I think the first task is discipline, just showing up and attempting to paint when there really isn't much floating around at the moment. I start one oil, put that aside do some finalizing on another and than mess with a large pastel, suddenly I am back in the process of painting. It's a state where you don't really recognize what you are working on, everything kind of blurs and you go into a zone where you know where each blob of paint goes and what needs to be highlighted and what needs to be left alone. During the process I can't really fully see what I am in the middle of-it is only after observing the image afterwards that the detail and the specifics become more apparent.

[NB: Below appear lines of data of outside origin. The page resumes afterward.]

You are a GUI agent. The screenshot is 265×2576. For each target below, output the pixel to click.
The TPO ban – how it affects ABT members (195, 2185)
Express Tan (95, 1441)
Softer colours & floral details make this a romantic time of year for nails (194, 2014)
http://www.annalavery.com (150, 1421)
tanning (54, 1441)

Today I reconvened a pastel of two light posts reflecting in a park pond. It is a large image and therefore hopefully a dramatic image. I am excited about the fact that the colors are just kind of flying across the page-darkness isn't black, it is reds and blues and even browns but each element of the scene must heighten the effect of the light, the colors become dark but only by touching the areas of light do they take on their final colors and the working up of the darkness is more complicated than you would think. I used to blur pastels, even using the whole palm of my hand to rub the hues but now I much prefer working up the colors slowly. I don't even mind the movement and the changes of colors that the layering effects, it adds to the depth and creates darkness that is not opaque but more transparent. The viewer sees all the colors and how they react, they  don't consciously realize the colors but the glowing of the light makes the process secondary which heightens the effect of the light. This particular image will be cold and dark with a great accent of light. I plan on doing more night scenes for this series.

Another night scene I am just starting to work on and started the underpainting today, its a view of Lake Ray Hubbard, an actual recent view with all the lights reflecting on the water. I have attempted this image  before but always tend to lose the lights and colors too much turning a night scene into more of a dark image that misses the vibrance of the colors. In this case there are several images in the scene that are lit up and stand out-one image is a steeple in the nearby town, it is a small intimate image that allows the light to tell a story and street light to illustrate a town at night. I am striving more lately to have some sort of story behind the painting, some of the stories are real and actually happened but others are more poetic snapshots of some time and place that didn't necessarily happen but the viewer has the ability to create his or her own story from the elements in the painting.

I am finishing up a second swallow image as well-it is an image of swallows and passionvine under a bridge. I am enjoying the freedom of this new series and feel the previous series is a pathway toward the work I'm doing now. If the previous series was an introduction of looking at the landscape from a different perspective and adding a story and figures of people that add to the imagery without taking away the basic element of the landscape. This new series will take up where the previous ended with  more experimentation, more blobs of color and richness of light and darkness. I have given up the safety of the landscape I know and have welcomed the idea of adding elements and perspectives I haven't explored previously.

One particular change in perspective is looking straight up a large oak tree-the blackness of the tree takes you into a cloudy sky and the sillouettes of the blackbirds fill in the image almost as if there were fingers reaching into the clouds. I want the viewer to follow the branches into the sky and almost become lost in the branches of the trees in a sense becoming a part of the tree. The blackbirds will be  haunting and dramatic against the soft cloud filled sky.

The momentum has picked back up quite quickly and I feel I have many exciting elements to explore in this new series. I can't wait to process and debut the new images, these will be more fresh and spontaneous than previous and the ideas I hope will be of recent and updated images. I will keep you posted and would love any comments on the previous images and the new ones coming up.